What you should do:
Each line of the data must be set down again without a single difference.

Entries taken from a collection:
◇ ◇ ◇ ◇ ◇

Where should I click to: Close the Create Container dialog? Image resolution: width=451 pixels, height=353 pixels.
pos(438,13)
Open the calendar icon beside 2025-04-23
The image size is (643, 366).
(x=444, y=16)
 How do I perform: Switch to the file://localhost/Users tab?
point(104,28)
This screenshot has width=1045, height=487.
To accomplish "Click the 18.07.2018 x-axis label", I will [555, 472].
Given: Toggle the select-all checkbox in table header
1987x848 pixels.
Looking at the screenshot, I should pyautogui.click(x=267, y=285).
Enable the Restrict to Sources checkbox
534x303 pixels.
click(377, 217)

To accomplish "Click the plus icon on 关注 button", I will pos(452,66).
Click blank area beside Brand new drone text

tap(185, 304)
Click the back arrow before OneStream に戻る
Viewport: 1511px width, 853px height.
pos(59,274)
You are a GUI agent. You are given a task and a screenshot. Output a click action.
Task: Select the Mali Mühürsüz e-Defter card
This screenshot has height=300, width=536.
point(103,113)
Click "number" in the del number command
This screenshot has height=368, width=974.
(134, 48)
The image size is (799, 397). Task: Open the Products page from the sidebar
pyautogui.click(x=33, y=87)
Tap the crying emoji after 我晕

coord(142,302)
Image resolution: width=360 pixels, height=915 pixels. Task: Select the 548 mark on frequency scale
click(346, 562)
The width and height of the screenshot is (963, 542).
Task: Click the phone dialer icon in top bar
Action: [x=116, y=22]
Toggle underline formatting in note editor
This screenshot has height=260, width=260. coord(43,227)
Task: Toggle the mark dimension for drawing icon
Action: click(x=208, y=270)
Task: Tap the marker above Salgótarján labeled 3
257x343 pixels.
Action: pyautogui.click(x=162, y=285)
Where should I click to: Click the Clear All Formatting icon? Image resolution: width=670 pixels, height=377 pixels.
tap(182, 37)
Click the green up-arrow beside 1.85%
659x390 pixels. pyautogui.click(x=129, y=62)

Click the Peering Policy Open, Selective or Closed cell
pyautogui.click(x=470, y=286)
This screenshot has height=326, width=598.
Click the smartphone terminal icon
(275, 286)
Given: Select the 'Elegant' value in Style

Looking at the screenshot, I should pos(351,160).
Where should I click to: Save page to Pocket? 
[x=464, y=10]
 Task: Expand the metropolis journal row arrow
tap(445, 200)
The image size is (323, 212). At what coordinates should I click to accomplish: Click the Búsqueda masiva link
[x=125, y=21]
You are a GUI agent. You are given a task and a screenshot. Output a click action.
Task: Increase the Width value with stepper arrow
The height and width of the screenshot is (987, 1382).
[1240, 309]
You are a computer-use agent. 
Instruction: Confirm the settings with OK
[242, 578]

◇ ◇ ◇ ◇ ◇

Task result:
Where should I click to: Close the Create Container dialog? Image resolution: width=451 pixels, height=353 pixels.
pos(438,13)
Open the calendar icon beside 2025-04-23
The image size is (643, 366).
(x=444, y=16)
 How do I perform: Switch to the file://localhost/Users tab?
point(104,28)
This screenshot has width=1045, height=487.
To accomplish "Click the 18.07.2018 x-axis label", I will [555, 472].
Given: Toggle the select-all checkbox in table header
1987x848 pixels.
Looking at the screenshot, I should pyautogui.click(x=267, y=285).
Enable the Restrict to Sources checkbox
534x303 pixels.
click(377, 217)

To accomplish "Click the plus icon on 关注 button", I will pos(452,66).
Click blank area beside Brand new drone text

tap(185, 304)
Click the back arrow before OneStream に戻る
Viewport: 1511px width, 853px height.
pos(59,274)
You are a GUI agent. You are given a task and a screenshot. Output a click action.
Task: Select the Mali Mühürsüz e-Defter card
This screenshot has height=300, width=536.
point(103,113)
Click "number" in the del number command
This screenshot has height=368, width=974.
(134, 48)
The image size is (799, 397). Task: Open the Products page from the sidebar
pyautogui.click(x=33, y=87)
Tap the crying emoji after 我晕

coord(142,302)
Image resolution: width=360 pixels, height=915 pixels. Task: Select the 548 mark on frequency scale
click(346, 562)
The width and height of the screenshot is (963, 542).
Task: Click the phone dialer icon in top bar
Action: [x=116, y=22]
Toggle underline formatting in note editor
This screenshot has height=260, width=260. coord(43,227)
Task: Toggle the mark dimension for drawing icon
Action: click(x=208, y=270)
Task: Tap the marker above Salgótarján labeled 3
257x343 pixels.
Action: pyautogui.click(x=162, y=285)
Where should I click to: Click the Clear All Formatting icon? Image resolution: width=670 pixels, height=377 pixels.
tap(182, 37)
Click the green up-arrow beside 1.85%
659x390 pixels. pyautogui.click(x=129, y=62)

Click the Peering Policy Open, Selective or Closed cell
pyautogui.click(x=470, y=286)
This screenshot has height=326, width=598.
Click the smartphone terminal icon
(275, 286)
Given: Select the 'Elegant' value in Style

Looking at the screenshot, I should pos(351,160).
Where should I click to: Save page to Pocket? 
[x=464, y=10]
 Task: Expand the metropolis journal row arrow
tap(445, 200)
The image size is (323, 212). At what coordinates should I click to accomplish: Click the Búsqueda masiva link
[x=125, y=21]
You are a GUI agent. You are given a task and a screenshot. Output a click action.
Task: Increase the Width value with stepper arrow
The height and width of the screenshot is (987, 1382).
[1240, 309]
You are a computer-use agent. 
Instruction: Confirm the settings with OK
[242, 578]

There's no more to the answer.